EXERCISE INPUTS
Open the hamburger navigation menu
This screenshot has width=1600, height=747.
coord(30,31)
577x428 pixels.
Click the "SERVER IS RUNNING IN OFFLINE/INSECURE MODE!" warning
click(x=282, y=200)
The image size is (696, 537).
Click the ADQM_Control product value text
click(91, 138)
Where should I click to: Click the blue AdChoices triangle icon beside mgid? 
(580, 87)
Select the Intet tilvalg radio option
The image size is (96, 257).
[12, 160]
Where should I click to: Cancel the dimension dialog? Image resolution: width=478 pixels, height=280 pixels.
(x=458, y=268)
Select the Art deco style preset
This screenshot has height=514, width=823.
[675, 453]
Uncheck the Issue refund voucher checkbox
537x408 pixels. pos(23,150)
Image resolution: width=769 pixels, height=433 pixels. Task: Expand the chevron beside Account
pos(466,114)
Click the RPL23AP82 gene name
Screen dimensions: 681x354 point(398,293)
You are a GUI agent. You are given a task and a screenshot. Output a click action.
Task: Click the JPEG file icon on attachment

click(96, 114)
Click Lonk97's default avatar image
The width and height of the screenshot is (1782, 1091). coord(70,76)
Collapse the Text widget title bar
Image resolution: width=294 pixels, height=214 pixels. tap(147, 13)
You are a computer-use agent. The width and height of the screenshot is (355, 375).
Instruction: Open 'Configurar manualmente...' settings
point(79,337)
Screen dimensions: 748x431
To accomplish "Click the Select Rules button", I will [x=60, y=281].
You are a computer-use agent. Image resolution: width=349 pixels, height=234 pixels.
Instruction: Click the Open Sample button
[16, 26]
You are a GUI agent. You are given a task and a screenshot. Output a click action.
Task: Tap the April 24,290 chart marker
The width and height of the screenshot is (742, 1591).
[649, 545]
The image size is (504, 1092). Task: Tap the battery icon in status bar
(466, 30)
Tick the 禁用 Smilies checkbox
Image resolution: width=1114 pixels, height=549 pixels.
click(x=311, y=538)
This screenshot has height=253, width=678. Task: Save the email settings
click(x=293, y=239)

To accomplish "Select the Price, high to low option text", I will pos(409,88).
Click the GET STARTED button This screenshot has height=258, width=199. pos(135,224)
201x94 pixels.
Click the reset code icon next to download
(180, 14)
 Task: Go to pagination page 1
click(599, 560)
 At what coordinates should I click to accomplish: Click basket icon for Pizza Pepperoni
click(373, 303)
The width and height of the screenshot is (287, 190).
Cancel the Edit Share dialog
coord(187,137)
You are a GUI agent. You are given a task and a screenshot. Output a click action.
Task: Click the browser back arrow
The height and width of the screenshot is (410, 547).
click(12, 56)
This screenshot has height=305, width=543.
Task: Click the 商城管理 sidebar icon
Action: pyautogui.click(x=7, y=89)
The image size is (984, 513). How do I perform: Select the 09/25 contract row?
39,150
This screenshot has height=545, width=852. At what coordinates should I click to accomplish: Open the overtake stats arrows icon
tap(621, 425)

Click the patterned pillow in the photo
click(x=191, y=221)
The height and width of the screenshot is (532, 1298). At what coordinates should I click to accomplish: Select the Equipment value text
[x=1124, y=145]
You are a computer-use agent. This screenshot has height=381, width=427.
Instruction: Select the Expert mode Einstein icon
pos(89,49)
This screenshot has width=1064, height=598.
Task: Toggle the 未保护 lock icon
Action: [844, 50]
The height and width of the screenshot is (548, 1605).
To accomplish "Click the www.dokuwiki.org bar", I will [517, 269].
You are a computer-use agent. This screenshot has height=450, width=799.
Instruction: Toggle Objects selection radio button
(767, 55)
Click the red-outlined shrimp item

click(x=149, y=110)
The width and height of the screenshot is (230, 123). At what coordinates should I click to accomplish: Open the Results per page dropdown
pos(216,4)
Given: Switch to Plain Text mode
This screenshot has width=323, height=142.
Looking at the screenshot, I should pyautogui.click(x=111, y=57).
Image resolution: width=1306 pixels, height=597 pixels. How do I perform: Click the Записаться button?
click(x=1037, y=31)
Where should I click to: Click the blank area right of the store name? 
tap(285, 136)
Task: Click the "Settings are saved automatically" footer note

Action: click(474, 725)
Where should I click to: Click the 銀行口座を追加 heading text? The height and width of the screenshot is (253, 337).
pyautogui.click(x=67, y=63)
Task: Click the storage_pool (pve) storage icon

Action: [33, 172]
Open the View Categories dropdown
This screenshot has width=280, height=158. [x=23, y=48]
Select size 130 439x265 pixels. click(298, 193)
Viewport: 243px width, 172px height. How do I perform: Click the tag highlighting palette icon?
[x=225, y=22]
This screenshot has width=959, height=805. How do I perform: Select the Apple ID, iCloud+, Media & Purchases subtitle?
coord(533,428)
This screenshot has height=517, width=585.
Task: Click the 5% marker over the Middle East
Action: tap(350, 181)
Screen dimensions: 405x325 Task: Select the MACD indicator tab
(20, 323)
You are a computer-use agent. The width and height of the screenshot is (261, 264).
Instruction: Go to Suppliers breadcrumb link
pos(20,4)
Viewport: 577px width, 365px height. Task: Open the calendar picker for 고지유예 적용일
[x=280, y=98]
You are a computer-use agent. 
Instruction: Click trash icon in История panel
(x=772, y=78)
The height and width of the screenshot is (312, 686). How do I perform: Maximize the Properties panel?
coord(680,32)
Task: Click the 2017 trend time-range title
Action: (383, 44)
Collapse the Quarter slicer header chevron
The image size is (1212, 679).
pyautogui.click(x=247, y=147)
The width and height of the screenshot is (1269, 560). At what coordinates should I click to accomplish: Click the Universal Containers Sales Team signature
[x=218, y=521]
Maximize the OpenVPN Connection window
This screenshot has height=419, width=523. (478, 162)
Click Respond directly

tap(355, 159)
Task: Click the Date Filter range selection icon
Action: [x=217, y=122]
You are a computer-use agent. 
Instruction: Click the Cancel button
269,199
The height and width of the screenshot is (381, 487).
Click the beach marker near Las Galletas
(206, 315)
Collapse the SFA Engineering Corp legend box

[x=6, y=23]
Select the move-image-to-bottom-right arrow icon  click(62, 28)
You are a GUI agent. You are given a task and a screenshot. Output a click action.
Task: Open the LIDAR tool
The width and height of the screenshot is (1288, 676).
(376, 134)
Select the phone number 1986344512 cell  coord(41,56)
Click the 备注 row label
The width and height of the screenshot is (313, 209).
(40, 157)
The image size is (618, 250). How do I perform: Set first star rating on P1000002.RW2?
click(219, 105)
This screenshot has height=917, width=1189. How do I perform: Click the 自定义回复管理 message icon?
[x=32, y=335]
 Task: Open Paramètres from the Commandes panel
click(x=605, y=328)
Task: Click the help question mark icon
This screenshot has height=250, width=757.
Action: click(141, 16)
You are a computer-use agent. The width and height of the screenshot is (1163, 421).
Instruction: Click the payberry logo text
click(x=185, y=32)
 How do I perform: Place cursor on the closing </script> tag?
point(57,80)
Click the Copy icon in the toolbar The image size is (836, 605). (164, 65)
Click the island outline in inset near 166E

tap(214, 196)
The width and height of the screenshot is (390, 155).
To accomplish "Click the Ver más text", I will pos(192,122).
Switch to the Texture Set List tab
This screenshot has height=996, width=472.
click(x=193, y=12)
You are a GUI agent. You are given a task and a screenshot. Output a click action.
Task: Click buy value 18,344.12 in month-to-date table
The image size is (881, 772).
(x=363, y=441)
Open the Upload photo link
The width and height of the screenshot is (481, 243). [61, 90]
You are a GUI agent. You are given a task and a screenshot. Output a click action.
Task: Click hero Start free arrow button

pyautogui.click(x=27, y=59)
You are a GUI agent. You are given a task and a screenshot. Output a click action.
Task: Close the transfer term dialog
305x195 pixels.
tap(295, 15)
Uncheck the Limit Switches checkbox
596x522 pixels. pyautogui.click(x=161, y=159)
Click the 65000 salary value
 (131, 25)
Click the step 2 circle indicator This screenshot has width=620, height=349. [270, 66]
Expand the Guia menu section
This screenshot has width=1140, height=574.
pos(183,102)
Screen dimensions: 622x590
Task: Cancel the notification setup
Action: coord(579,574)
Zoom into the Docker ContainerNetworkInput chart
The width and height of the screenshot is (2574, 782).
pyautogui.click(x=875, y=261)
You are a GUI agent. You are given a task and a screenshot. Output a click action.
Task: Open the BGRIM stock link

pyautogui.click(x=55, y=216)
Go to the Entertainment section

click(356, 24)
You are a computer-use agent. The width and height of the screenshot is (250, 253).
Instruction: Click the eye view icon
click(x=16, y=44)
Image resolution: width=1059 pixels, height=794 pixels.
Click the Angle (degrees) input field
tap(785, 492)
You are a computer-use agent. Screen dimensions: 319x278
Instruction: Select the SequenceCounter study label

WHAT YOU HAVE TO DO
With the line containing "The width and height of the screenshot is (2574, 782)." as the start and the last line of the material above as the end, copy that run of lines exactly, both ends included, and nothing more.

OUTPUT BELOW
The width and height of the screenshot is (2574, 782).
pyautogui.click(x=875, y=261)
You are a GUI agent. You are given a task and a screenshot. Output a click action.
Task: Open the BGRIM stock link

pyautogui.click(x=55, y=216)
Go to the Entertainment section

click(356, 24)
You are a computer-use agent. The width and height of the screenshot is (250, 253).
Instruction: Click the eye view icon
click(x=16, y=44)
Image resolution: width=1059 pixels, height=794 pixels.
Click the Angle (degrees) input field
tap(785, 492)
You are a computer-use agent. Screen dimensions: 319x278
Instruction: Select the SequenceCounter study label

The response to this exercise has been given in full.